Color Focus - Mosslings


The first thing anyone notices about the cypress groves is how still they are. Not silent - no, never silent - but still. The water does not flow so much as it lingers, black and reflective, broken only by the slow drift of pollen and the occasional widening ripple of something unseen beneath. Even the air feels reluctant to move, thick with humidity and the faint, sweet rot of long-fallen leaves. And from every branch, like curtains drawn by an unseen hand, hangs Maiden’s Hair moss.

It sways, but never quite in rhythm with the wind.

Locals will tell you not to touch it. Not in the joking, superstitious way meant to frighten children, but in the same tone one might use to warn of deep water or thin ice. “Let it hang,” they say. “It don’t like being bothered.” Press them further, and they grow evasive, offering half-answers about itching that won’t stop, or dreams that feel too close to waking. They will not say more, but they will not walk beneath it either.

At a distance, the moss softens everything. It turns harsh angles into gentle curves, cloaks dead limbs in a veil of pale green, and gives the swamp an almost mournful beauty. It is easy, standing at the edge of such a grove, to believe it harmless. Even inviting. The kind of place where sound is swallowed and secrets feel safe.

That illusion holds right up until something moves where nothing should.

It is never dramatic at first. A tremor, perhaps. A subtle tightening of strands. The faintest suggestion that what you thought was plant matter has, in fact, chosen to remain still until now. Those who notice it early often doubt themselves. The eye plays tricks in places like this. Light shifts. Shadows ripple. One tells oneself it is nothing.

Then a single strand falls.

It lands without weight, barely more than a whisper against skin or cloth. Easy to brush away. Easy to ignore. And for a moment, nothing happens. The swamp resumes its patient quiet, as though the interruption had been imagined. Many who have encountered mosslings will later insist this is the moment they should have acted - when the discomfort was still small, when denial was still possible.

Because the second strand does not fall alone.

Once disturbed, the moss does not drop - it unravels. What appeared to be a single draping veil separates into countless filament-thin bodies, each moving with a slow, deliberate purpose. They do not leap or lunge. They descend. They arrive. And where they touch, they remain.

Panic, when it comes, is rarely immediate. There is first confusion, then irritation, then the dawning realization that the movement has not stopped. That brushing them away does not end it. That they are in the folds of clothing now, along the seams, beneath the armor, threading through hair and finding warmth. The swamp does not grow louder, but the mind does.

Those who have endured a full infestation of these insects speak less of pain and more of erosion. Sleep becomes a negotiation. Stillness becomes suspect. Every brush of fabric carries the memory of motion. Even after the last of them have been burned or scraped away, the sensation lingers - phantom crawling, imagined weight, the certainty that something has been missed.

In time, travelers learn to read the moss as they would tracks or weather.

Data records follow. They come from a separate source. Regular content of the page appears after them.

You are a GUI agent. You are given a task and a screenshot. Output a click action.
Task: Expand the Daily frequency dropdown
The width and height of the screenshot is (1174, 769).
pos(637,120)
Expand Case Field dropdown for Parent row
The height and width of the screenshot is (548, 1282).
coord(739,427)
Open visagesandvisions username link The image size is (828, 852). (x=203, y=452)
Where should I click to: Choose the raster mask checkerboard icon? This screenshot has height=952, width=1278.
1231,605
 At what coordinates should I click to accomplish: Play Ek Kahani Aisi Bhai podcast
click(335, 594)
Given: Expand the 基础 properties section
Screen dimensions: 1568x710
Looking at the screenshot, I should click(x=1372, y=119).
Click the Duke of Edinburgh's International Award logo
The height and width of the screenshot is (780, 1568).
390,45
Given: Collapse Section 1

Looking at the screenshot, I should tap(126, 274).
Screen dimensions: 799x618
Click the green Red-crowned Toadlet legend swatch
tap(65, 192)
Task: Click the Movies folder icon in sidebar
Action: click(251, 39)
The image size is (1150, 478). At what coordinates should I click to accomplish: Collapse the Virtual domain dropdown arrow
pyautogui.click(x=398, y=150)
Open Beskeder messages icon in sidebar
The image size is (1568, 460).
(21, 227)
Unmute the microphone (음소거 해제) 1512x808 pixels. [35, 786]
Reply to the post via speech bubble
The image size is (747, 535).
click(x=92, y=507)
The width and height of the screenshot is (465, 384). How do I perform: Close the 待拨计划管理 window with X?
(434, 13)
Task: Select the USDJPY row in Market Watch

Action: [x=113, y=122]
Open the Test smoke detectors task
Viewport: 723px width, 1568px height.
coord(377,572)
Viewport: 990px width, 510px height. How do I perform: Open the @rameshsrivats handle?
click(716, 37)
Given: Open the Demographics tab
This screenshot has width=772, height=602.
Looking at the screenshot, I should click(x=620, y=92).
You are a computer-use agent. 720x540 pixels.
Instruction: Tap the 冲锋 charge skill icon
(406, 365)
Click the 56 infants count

A curtain that hangs too evenly. A patch that seems too dense. A strand that does not quite match the others. Wise guides give such places a wide berth, even if it means hours of detour through deeper water or thicker mud.

And yet, the moss remains.

It hangs where it always has, soft and pale and gently swaying, draped across the bones of the swamp like a memory that refuses to fade. Beautiful at a distance. Harmless at a glance. Waiting, with all the patience in the world, for something warm to pass beneath it.

After all, it is not in any hurry.

It never needs to be.


Kelwyn’s Notes

Ah… Maiden’s Hair moss. A name of delicate poetry, wholly undeserved in this particular instance. What appears at first to be a gentle draping of the swamp soon reveals itself to possess… intent. I have watched it tremble, descend, and claim the unwary with a quiet enthusiasm that borders on indecent.

This is not a creature in the traditional sense, but a principle made manifest - persistence without restraint. It does not seek to harm in any meaningful way, nor to hunt, nor to defend. It simply adheres, infiltrates, and refuses to relinquish its claim. There is something profoundly improper about a lifeform that does not recognize the concept of enough.

The body suffers little. The mind, however, is worn down with ruthless efficiency. Sleep becomes uncertain. Stillness becomes suspect. One begins to question every brush of fabric, every strand of hair, every quiet moment. In time, even the most composed individual finds themselves reduced to irritation, then agitation, and finally something approaching quiet despair.

I will be uncharacteristically direct: burn it. Burn it immediately, and with conviction. There are few circumstances in which I would recommend setting fire to a tree in a swamp. This is one of them. Hesitation invites persistence, and persistence, in this case, is intolerable.

There are horrors in this world that command respect. This is not one of them. It is nuisance refined into inevitability, an insult draped in the guise of nature. Should you encounter Maiden’s Hair that stirs of its own accord… do not study it. Do not prod it. End it. With fire.